Though the word “archivist” may conjure images of dusty stacks of books and crumbling scrolls, the reality of the job is one of discovery, surprise, and collaboration. In the world of major liquor brands, a specific company’s history may go back hundreds of years, and the history of the business can be traced to match the history of the times and tastes around it. Along with working to inform current marketing trends, a brand archivist is also the preserver of the history and legacy of a company, and in the world of liquor advertisement there’s plenty to save and savor.
“Some archives can be quite academic and paper-based,” says Jacqui Seargeant, the Global Archive Manager for Dewar’s Scotch Whisky. “But ours is very diverse. We have the old documents and the old advertisements, but we also have old bottles, old water jugs and promotional materials. Our archivists are involved with meeting the marketing team to come up with new ideas for marketing and packaging. It’s a really unusual job in a lot of ways.”
So, what does it take to be a brand archivist? “You have to like the details. All the research is quite meticulous,” Seargeant explains.
“We have three keywords: to inform, to inspire, and to engage,” says Anna Scudellari, the Brand Heritage and Archive Specialist for Martini & Rossi. Martini & Rossi have always been known for their iconic advertisements, like the famous woman in the white hat.

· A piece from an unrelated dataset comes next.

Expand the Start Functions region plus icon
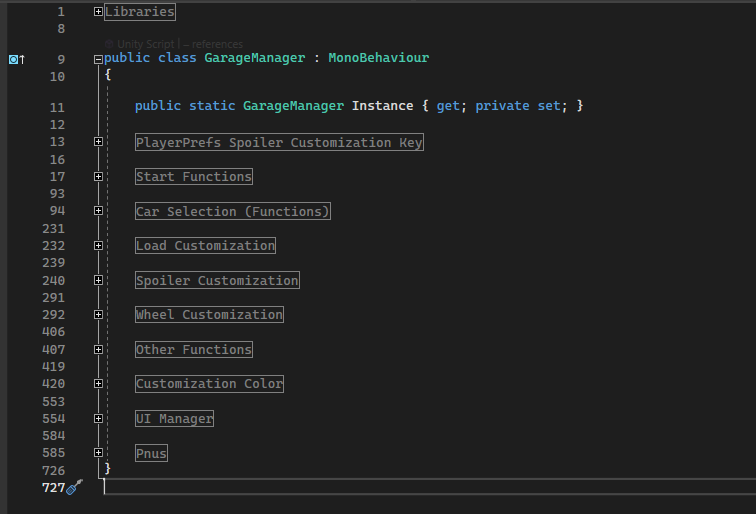 98,177
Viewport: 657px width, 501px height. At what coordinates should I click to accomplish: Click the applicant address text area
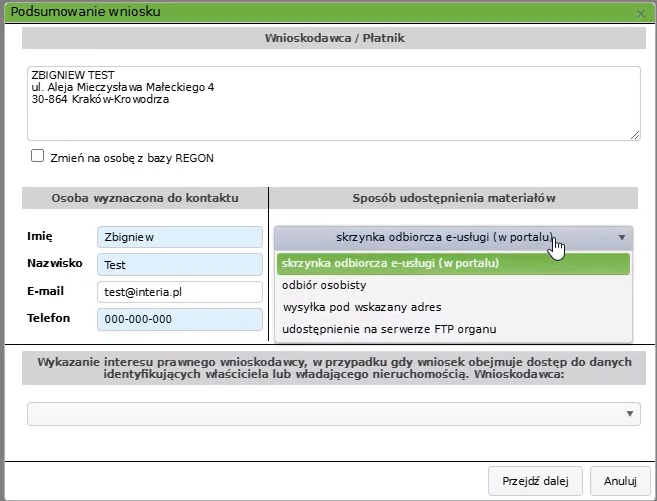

As she works through the archives, Scudellari’s amazed at the amount of history still stashed away, waiting to be unearthed. “Imagine books and folders creating a long line, one beside the other. This line is 700 meters long. So there are a lot of possible discoveries.”
One such discovery, made a few years back, may have included one of the earliest liquor advertisements ever committed to film. “We were working on the celebration of the 150 year anniversary of the brand,” Scudellari tells Creators, “and we found a rusty old box containing an old film that needed a restoration. It was quite well-preserved, and it revealed a movie from the beginning of the 20th century, 1910s or 20s and it shows the Martini production process. And the most beautiful scene of the film is a scene in a bar where a gentleman and a lady are elegantly dressed and sitting drinking a Martini and Soda, and the couple toasts with enthusiasm, and at a certain point the lady notices the watching camera, so she toasts and salutes the audience. I think it is the first video advertising of the Martini story.”
When Juan Bergaz Pessino, a sixth-generation Bacardi family member and archivist for Bacardi Rum, first joined the archive team, he “was very surprised at the amount of assets and artifacts that we have, especially because we lost everything in Cuba.” Castro’s regime confiscated Bacardi’s assets in 1960. Pessino explains that the story of Bacardi is intricately tied to the story of its country of origin: “When you go into the archive you can see the whole history of Cuba, and some of the history that you won’t find elsewhere because Castro changed the history. We even have a newspaper from when the company was confiscated.”